Exercise
Copy the lines of the listing verbatim, from the line containing "Task: Click the 金额" through the line containing "Submit with green", and output only that stretch.

** start of Supplied records **

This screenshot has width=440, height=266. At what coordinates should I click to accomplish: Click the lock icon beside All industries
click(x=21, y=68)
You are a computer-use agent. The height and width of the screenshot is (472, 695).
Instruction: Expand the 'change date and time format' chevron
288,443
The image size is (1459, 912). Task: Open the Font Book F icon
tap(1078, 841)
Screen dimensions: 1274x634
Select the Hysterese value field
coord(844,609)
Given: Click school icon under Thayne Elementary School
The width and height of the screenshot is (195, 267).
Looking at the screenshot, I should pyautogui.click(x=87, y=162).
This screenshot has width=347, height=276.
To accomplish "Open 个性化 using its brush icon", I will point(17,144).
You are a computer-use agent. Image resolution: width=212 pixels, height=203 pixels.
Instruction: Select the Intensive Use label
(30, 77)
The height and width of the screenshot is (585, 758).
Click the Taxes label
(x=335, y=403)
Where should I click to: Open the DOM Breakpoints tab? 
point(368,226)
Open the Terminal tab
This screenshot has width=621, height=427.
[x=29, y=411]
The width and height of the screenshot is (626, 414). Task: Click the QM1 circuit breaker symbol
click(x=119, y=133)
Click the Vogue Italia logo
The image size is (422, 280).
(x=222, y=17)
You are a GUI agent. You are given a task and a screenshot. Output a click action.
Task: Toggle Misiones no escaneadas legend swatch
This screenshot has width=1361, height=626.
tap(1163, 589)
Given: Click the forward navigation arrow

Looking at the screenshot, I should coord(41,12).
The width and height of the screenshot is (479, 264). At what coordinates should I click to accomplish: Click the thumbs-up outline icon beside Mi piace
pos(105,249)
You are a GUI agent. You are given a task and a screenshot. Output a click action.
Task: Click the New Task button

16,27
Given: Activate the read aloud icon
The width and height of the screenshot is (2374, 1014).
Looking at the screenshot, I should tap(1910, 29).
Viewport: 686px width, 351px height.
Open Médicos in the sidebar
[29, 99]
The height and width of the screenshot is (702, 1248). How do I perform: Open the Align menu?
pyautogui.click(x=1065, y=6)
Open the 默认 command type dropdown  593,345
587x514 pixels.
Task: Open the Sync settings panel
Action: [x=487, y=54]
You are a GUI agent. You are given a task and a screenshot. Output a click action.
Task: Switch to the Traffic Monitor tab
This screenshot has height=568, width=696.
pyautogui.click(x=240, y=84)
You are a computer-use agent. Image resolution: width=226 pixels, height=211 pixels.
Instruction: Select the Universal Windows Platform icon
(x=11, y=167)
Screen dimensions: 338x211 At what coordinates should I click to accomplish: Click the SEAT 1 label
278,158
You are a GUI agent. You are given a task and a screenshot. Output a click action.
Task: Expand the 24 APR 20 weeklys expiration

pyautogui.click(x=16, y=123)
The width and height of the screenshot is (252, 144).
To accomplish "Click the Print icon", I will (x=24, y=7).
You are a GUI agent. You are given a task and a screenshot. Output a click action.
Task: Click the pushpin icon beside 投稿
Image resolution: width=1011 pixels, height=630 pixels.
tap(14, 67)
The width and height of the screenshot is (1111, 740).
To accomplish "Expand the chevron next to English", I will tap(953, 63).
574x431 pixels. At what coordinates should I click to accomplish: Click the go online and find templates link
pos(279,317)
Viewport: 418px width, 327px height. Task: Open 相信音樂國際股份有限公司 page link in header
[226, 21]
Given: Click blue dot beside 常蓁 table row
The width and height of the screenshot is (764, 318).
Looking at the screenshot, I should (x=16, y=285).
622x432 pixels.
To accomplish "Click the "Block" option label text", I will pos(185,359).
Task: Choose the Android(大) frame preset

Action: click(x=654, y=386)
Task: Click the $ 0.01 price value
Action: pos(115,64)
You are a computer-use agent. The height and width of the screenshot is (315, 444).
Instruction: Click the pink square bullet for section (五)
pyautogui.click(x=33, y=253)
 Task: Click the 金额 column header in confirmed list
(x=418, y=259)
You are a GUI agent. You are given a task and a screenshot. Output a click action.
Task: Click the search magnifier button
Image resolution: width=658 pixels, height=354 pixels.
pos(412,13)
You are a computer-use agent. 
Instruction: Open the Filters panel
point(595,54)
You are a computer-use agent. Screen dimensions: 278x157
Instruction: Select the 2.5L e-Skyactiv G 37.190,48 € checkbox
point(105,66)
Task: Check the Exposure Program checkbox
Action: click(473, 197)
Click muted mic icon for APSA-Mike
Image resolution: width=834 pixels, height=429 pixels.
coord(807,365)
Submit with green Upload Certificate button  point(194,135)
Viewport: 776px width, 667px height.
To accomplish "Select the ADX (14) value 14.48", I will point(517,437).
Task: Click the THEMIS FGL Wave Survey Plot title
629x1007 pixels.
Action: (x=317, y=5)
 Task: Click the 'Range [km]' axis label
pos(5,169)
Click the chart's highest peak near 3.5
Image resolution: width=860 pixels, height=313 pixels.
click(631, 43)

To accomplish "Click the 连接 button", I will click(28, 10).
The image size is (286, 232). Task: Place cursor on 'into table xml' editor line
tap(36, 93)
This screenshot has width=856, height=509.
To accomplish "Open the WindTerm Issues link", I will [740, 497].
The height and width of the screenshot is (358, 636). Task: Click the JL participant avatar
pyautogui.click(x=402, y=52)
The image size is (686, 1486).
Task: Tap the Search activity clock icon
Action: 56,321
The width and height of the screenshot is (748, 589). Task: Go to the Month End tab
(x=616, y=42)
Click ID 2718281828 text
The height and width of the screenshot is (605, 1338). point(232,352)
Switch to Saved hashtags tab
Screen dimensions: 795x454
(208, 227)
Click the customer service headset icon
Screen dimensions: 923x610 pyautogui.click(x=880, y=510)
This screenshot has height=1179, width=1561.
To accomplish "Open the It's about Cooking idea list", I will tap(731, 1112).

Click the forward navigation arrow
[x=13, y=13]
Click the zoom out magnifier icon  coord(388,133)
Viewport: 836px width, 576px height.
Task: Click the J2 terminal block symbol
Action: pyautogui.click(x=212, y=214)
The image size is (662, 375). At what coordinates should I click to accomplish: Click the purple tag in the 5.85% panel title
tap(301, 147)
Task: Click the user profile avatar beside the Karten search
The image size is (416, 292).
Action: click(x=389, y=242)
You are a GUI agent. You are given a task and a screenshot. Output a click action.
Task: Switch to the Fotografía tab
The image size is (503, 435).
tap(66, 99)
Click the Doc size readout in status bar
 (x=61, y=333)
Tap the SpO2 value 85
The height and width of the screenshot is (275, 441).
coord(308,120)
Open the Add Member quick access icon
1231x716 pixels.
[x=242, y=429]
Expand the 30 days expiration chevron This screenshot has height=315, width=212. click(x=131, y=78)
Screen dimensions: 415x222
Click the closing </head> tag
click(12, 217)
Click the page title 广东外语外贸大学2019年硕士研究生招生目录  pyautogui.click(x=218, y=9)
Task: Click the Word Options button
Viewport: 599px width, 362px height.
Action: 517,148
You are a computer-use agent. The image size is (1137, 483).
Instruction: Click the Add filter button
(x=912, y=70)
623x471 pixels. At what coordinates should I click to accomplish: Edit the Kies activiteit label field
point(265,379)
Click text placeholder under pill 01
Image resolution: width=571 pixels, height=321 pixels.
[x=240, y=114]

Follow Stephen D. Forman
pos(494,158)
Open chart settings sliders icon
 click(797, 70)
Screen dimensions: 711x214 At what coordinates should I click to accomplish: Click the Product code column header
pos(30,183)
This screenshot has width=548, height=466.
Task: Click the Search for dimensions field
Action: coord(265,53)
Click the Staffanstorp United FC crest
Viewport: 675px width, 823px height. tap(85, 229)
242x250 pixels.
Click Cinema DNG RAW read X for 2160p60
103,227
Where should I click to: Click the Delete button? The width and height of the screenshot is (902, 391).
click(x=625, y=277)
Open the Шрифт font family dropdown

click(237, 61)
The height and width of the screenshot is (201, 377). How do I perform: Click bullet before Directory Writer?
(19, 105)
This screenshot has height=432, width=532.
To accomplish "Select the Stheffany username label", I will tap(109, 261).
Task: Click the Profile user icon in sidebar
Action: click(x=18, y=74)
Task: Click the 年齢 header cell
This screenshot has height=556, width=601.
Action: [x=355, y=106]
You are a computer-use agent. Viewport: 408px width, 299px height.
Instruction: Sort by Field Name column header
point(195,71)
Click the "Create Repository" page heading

** end of Supplied records **

Exercise response
 Task: Click the 金额 column header in confirmed list
(x=418, y=259)
You are a GUI agent. You are given a task and a screenshot. Output a click action.
Task: Click the search magnifier button
Image resolution: width=658 pixels, height=354 pixels.
pos(412,13)
You are a computer-use agent. 
Instruction: Open the Filters panel
point(595,54)
You are a computer-use agent. Screen dimensions: 278x157
Instruction: Select the 2.5L e-Skyactiv G 37.190,48 € checkbox
point(105,66)
Task: Check the Exposure Program checkbox
Action: click(473, 197)
Click muted mic icon for APSA-Mike
Image resolution: width=834 pixels, height=429 pixels.
coord(807,365)
Submit with green Upload Certificate button  point(194,135)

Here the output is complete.